■ Entries for locating words and elements ■

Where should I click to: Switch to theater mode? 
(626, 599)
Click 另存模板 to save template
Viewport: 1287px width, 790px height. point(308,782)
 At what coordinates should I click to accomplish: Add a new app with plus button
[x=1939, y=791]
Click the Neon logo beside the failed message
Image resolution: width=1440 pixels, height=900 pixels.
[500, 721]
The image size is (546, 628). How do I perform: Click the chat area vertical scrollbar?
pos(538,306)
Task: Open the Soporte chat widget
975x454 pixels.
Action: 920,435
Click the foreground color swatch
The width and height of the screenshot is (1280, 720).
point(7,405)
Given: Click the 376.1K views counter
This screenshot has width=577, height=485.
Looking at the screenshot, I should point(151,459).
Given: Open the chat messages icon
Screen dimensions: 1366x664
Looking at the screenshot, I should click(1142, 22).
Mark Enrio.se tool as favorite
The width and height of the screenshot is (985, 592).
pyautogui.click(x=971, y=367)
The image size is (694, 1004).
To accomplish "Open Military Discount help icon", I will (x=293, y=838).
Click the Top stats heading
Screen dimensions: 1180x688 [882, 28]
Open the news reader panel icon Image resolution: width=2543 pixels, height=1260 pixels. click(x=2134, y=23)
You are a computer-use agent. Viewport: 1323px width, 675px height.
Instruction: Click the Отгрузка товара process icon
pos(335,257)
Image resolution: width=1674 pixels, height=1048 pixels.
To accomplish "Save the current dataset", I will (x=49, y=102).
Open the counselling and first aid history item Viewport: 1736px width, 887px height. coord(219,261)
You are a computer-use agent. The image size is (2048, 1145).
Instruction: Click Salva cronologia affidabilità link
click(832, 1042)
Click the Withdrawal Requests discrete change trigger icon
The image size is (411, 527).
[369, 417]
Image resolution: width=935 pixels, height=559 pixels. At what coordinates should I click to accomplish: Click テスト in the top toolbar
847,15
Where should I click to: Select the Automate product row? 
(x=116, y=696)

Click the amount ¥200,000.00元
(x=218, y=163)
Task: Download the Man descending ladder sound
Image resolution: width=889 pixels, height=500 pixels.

■ Aim ■
Print every line of the listing above in full, with no changes at all.

■ Correct result ■
Where should I click to: Switch to theater mode? 
(626, 599)
Click 另存模板 to save template
Viewport: 1287px width, 790px height. point(308,782)
 At what coordinates should I click to accomplish: Add a new app with plus button
[x=1939, y=791]
Click the Neon logo beside the failed message
Image resolution: width=1440 pixels, height=900 pixels.
[500, 721]
The image size is (546, 628). How do I perform: Click the chat area vertical scrollbar?
pos(538,306)
Task: Open the Soporte chat widget
975x454 pixels.
Action: 920,435
Click the foreground color swatch
The width and height of the screenshot is (1280, 720).
point(7,405)
Given: Click the 376.1K views counter
This screenshot has width=577, height=485.
Looking at the screenshot, I should point(151,459).
Given: Open the chat messages icon
Screen dimensions: 1366x664
Looking at the screenshot, I should click(1142, 22).
Mark Enrio.se tool as favorite
The width and height of the screenshot is (985, 592).
pyautogui.click(x=971, y=367)
The image size is (694, 1004).
To accomplish "Open Military Discount help icon", I will (x=293, y=838).
Click the Top stats heading
Screen dimensions: 1180x688 [882, 28]
Open the news reader panel icon Image resolution: width=2543 pixels, height=1260 pixels. click(x=2134, y=23)
You are a computer-use agent. Viewport: 1323px width, 675px height.
Instruction: Click the Отгрузка товара process icon
pos(335,257)
Image resolution: width=1674 pixels, height=1048 pixels.
To accomplish "Save the current dataset", I will (x=49, y=102).
Open the counselling and first aid history item Viewport: 1736px width, 887px height. coord(219,261)
You are a computer-use agent. The image size is (2048, 1145).
Instruction: Click Salva cronologia affidabilità link
click(832, 1042)
Click the Withdrawal Requests discrete change trigger icon
The image size is (411, 527).
[369, 417]
Image resolution: width=935 pixels, height=559 pixels. At what coordinates should I click to accomplish: Click テスト in the top toolbar
847,15
Where should I click to: Select the Automate product row? 
(x=116, y=696)

Click the amount ¥200,000.00元
(x=218, y=163)
Task: Download the Man descending ladder sound
Image resolution: width=889 pixels, height=500 pixels.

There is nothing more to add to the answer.